--- DATA PROVIDED ---

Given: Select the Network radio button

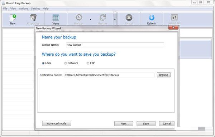Looking at the screenshot, I should [66, 63].
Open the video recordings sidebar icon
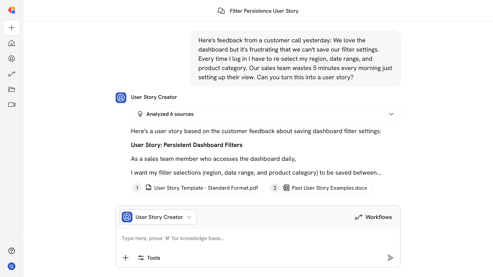This screenshot has width=493, height=277. [11, 105]
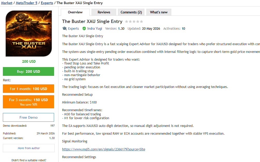Image resolution: width=260 pixels, height=162 pixels.
Task: Rent for 1 month: 100 USD
Action: click(x=28, y=88)
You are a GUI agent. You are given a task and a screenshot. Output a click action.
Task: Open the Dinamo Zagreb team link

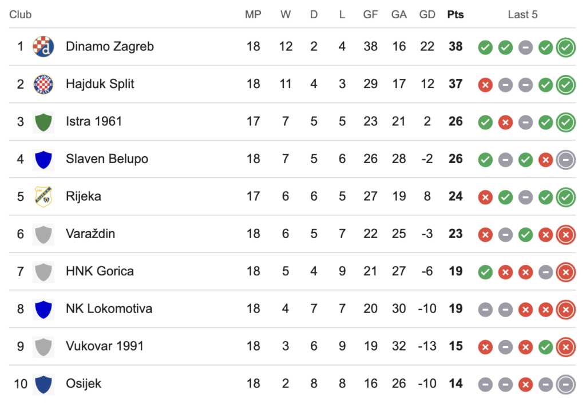[110, 46]
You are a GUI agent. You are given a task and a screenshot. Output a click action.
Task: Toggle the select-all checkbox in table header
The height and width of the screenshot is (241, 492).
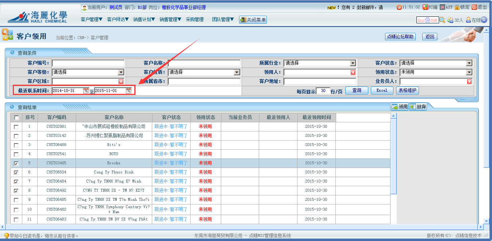[x=16, y=118]
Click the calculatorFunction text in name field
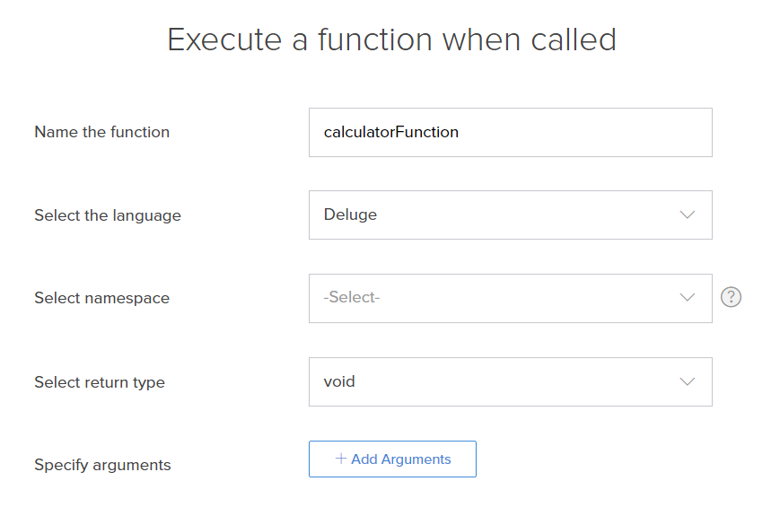 (391, 132)
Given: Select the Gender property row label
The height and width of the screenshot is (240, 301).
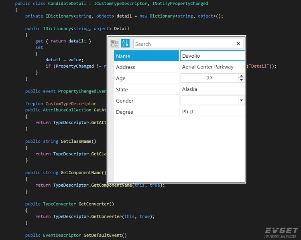Looking at the screenshot, I should [146, 101].
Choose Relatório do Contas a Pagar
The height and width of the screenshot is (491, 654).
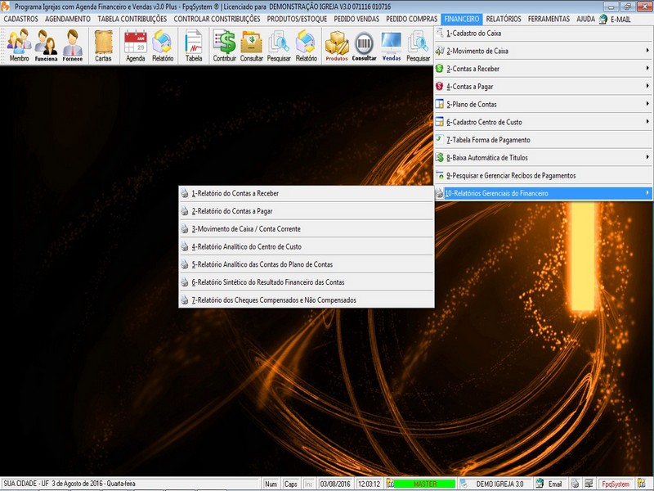coord(231,211)
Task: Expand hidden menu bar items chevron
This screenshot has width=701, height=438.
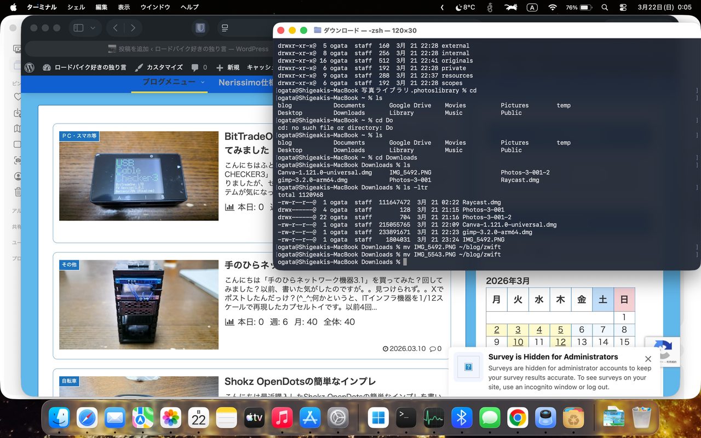Action: pyautogui.click(x=442, y=8)

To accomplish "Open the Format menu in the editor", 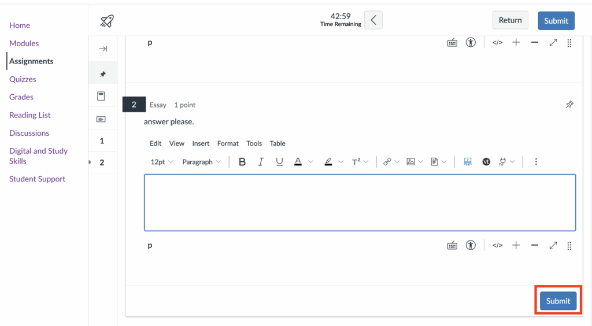I will [x=228, y=143].
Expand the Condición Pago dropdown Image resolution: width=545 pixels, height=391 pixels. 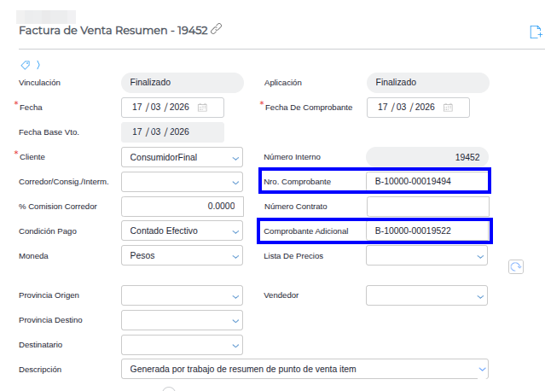[x=235, y=231]
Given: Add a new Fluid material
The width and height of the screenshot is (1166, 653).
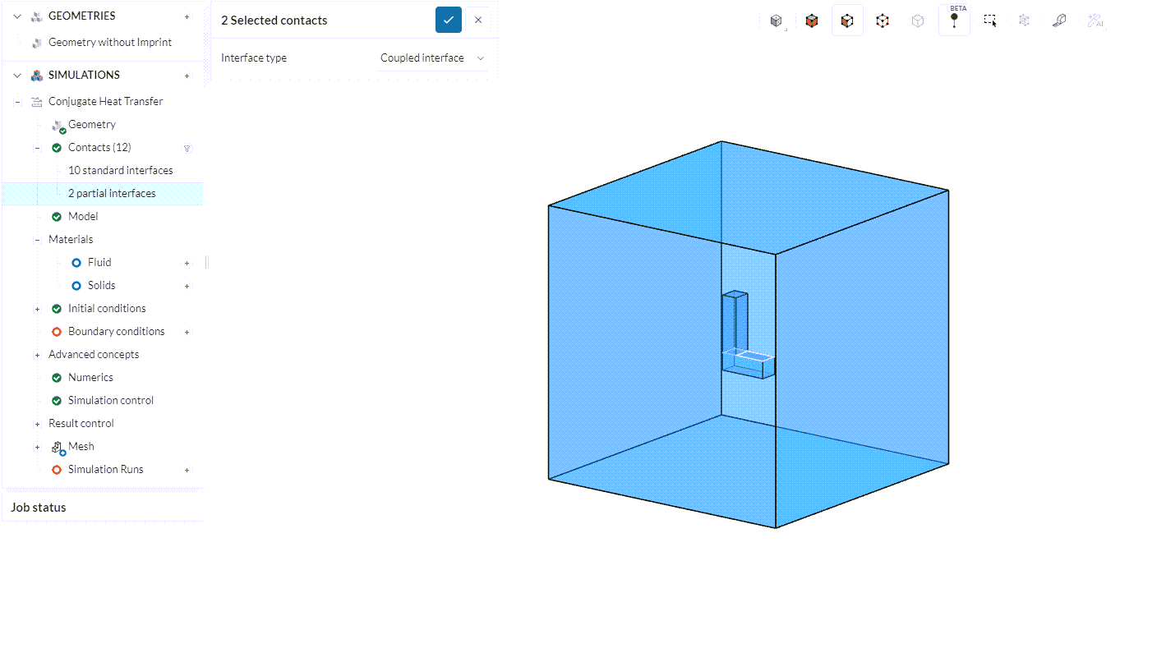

---

▶ [REQUIREMENT]
Above are entries with pictures among them. Write out exactly the lines from the one containing "The height and width of the screenshot is (240, 301)." through the one containing "Task: Expand hidden menu bar items chevron", ends included, and leave those pictures out.

▶ [SOLUTION TO THIS EXERCISE]
The height and width of the screenshot is (240, 301).
Looking at the screenshot, I should [146, 101].
Choose Relatório do Contas a Pagar
The height and width of the screenshot is (491, 654).
coord(231,211)
Task: Expand hidden menu bar items chevron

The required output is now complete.